A Capacity Charge is a fixed monthly amount, the value of which depends on the available generating capacity of the power station. This charge is intended to meet the fixed costs incurred by the private power company, including the cost of constructing and financing the power station, repayment of loans and interest, staff costs, insurance and administration costs, plus fixed operating and maintenance costs. These costs are incurred whether or not the power station is running. The PPA will normally specify a guaranteed availability and the charges will be reduced if the private power company fails to meet this availability guarantee over time.
A Capacity Charge is not unique to the electricity industry and is actually a very common commercial arrangement when a supplier is selling to a single customer. A single customer will have exclusive use of the service even if he chooses not to use that service all the time. In such cases the customer will pay a fixed cost (i.e. capacity charge) plus a variable cost when he uses the service.
An investor, whether it is a state-owned utility or a private power company, wants to be sure that its funds will be paid back over time (plus a reasonable return on that investment).

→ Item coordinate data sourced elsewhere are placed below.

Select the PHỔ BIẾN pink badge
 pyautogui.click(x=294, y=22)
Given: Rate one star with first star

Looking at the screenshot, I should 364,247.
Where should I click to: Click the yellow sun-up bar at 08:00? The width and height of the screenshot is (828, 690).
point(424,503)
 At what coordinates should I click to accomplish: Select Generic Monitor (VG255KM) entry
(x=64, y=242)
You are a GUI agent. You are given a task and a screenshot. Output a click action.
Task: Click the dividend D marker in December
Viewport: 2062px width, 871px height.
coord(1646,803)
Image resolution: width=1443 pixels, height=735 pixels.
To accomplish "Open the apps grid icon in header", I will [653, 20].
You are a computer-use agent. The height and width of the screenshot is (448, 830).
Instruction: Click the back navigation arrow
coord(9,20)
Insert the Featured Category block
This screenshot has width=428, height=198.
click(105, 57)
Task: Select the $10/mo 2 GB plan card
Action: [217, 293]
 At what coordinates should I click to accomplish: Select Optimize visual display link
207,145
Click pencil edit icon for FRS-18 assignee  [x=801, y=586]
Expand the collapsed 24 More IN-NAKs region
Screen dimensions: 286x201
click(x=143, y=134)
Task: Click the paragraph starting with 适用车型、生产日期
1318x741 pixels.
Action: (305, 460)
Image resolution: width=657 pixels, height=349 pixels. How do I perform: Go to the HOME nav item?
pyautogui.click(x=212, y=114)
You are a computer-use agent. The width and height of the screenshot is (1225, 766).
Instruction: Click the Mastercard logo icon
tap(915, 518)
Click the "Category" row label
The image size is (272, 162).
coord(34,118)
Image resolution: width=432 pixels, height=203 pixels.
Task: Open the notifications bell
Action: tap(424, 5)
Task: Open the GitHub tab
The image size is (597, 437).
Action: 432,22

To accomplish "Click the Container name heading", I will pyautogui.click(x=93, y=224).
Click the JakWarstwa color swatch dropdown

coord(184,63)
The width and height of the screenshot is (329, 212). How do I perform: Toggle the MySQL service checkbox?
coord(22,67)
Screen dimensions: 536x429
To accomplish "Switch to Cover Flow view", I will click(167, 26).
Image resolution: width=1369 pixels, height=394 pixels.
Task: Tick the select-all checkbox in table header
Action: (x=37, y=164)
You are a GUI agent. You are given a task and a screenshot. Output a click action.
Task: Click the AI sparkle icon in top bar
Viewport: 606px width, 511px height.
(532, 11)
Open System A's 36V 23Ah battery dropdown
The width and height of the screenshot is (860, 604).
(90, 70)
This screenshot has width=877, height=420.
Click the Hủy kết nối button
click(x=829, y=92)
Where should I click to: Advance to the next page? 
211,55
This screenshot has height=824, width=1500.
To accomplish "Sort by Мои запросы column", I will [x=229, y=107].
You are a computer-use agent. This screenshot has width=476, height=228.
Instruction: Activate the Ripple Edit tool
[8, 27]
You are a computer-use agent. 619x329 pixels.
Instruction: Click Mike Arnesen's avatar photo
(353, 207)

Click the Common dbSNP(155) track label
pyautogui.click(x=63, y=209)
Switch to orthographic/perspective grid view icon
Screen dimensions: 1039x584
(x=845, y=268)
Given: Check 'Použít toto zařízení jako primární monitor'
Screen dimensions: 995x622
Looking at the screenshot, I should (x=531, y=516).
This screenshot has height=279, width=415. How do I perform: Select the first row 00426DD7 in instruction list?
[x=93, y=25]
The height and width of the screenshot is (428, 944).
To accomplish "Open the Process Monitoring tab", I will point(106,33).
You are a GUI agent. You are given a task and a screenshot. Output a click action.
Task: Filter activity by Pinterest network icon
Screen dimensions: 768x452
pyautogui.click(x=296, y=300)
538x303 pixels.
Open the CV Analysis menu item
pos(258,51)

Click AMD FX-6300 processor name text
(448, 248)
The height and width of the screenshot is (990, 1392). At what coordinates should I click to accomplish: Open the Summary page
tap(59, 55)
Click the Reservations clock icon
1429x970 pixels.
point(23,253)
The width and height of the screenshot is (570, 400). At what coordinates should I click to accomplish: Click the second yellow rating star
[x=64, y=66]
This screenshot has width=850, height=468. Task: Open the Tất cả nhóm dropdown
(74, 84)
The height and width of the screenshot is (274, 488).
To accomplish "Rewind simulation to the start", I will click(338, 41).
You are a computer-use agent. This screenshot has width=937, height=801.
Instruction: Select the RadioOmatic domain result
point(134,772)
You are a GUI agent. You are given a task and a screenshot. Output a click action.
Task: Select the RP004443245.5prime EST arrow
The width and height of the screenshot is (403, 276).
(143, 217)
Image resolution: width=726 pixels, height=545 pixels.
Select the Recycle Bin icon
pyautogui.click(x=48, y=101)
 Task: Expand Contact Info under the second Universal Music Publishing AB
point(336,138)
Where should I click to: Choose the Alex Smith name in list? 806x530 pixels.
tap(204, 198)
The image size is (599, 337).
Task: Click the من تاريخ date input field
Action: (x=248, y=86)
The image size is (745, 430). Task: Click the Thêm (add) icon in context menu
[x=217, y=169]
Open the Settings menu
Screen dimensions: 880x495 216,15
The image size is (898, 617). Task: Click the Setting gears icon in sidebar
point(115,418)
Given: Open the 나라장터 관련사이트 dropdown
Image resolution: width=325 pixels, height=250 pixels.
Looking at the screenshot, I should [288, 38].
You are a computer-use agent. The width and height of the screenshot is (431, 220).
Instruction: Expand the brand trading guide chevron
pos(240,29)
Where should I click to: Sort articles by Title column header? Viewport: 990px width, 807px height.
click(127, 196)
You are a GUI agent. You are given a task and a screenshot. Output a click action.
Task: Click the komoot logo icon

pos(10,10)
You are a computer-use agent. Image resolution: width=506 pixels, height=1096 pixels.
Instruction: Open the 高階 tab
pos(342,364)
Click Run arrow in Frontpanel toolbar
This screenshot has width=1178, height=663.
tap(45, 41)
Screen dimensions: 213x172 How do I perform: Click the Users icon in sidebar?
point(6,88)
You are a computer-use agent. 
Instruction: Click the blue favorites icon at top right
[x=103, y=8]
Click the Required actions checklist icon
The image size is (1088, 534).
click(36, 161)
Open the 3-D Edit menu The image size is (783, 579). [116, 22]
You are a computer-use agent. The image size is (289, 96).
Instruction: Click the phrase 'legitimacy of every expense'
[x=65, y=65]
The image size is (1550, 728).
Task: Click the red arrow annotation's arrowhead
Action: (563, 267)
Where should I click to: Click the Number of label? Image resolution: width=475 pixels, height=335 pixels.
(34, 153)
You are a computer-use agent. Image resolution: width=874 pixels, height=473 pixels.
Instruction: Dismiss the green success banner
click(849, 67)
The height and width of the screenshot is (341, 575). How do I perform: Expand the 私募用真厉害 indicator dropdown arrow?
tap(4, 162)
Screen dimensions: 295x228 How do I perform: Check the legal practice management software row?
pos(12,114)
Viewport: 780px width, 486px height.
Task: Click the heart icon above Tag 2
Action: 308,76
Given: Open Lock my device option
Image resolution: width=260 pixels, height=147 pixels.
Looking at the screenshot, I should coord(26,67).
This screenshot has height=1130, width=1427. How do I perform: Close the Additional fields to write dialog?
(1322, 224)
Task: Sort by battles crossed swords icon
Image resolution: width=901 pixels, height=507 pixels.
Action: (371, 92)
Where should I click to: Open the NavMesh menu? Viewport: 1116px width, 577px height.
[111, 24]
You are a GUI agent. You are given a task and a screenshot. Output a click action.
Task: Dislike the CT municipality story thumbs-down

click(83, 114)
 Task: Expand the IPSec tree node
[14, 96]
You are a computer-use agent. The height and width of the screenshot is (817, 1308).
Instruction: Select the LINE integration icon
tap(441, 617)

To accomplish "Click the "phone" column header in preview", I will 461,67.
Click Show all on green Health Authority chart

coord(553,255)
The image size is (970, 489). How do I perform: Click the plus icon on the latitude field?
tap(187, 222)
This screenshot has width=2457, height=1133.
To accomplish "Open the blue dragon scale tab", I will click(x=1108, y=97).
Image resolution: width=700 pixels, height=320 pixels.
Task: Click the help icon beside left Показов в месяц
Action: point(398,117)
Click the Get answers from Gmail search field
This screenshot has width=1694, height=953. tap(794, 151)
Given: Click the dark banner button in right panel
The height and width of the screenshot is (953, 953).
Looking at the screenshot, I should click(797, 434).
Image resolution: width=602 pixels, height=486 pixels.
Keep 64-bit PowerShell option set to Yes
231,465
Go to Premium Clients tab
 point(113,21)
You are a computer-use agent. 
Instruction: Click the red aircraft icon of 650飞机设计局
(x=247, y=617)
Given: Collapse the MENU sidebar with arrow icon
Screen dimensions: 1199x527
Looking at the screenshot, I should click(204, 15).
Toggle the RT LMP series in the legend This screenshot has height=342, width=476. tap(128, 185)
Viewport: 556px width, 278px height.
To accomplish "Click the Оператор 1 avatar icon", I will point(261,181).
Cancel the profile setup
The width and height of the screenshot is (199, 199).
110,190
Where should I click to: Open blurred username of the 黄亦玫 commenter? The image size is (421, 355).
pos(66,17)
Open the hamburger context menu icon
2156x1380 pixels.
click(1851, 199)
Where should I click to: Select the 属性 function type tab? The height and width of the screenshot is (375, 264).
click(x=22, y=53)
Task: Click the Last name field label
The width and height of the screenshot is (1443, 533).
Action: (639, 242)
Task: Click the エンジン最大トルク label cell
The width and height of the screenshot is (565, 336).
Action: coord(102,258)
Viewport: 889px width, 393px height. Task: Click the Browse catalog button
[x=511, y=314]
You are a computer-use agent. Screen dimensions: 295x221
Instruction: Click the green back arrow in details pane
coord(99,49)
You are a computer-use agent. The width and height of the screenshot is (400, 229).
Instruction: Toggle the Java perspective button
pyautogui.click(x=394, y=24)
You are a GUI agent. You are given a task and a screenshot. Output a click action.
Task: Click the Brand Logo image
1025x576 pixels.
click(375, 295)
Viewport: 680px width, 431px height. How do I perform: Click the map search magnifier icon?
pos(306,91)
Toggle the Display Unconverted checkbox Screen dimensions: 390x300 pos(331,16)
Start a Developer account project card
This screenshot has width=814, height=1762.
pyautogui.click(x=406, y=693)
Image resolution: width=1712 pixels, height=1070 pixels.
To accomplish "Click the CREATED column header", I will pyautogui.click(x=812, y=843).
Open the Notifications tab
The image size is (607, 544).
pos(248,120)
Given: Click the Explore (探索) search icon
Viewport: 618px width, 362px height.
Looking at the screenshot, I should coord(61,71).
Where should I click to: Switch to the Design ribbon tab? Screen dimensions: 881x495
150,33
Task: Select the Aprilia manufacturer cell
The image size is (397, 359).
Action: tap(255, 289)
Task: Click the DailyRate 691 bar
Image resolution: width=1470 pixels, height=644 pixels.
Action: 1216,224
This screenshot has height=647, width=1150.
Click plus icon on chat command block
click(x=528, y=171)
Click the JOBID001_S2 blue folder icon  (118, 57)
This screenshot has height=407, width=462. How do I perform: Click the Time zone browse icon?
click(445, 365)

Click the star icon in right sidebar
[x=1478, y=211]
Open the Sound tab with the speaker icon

As a private power company does not control its own production levels, it needs a way of making sure there is a stable cash flow coming from the project.
A stable cash flow can justify the construction of the project and ensure the project can pay the fixed costs of its operation. Under the terms of a PPA, these fixed costs are reimbursed through a Capacity Charge. As noted above, the Capacity Charge is a fixed payment each month, regardless of whether TANESCO chooses to run the plant or not.
However, the Capacity Charge is only fully paid if the private power company meets its guaranteed availability targets. The payment will be reduced if the plant suffers reduced availability. This incentivises a private power company to maintain a high availability, typically well above 90%.
In addition to fixed costs, a project will incur variable costs when it is running. An Energy Charge is designed to cover the variable costs of running a power station. The charge is usually a sum per unit of electricity (known as a kilowatt hour or kWh). The chief variable cost is fuel but it also includes variable operating and maintenance expenses which are significantly affected by production levels.
Under the terms of a PPA, these variable costs are reimbursed through an Energy Charge which is paid in accordance with the amount of electricity delivered per month, measured in kilowatt hours (kWh).
Songas guarantees capacity at 178.114 MW. It also guarantees availability of 91.3%. If Songas is not available at this level, then we are penalised. TANESCO decides if we generate or not, but Songas still must be available.
The all-in cost of electricity is the total cost billed (Capacity Charge + Energy Charge) divided by the amount of electricity delivered. This is typically expressed in terms of USD/kWh or TZS/kWh.
The all-in cost of electricity provided by Songas will vary slightly, depending on the amount of electricity delivered each month, but is typically around US 6 cents per kWh (TZS 132 per kWh). This is much less than the TANESCO’s average selling price of US 12 cents per kWh (TZS 270 per kWh); making Songas the cheapest supplier of thermally-produced electricity in East Africa.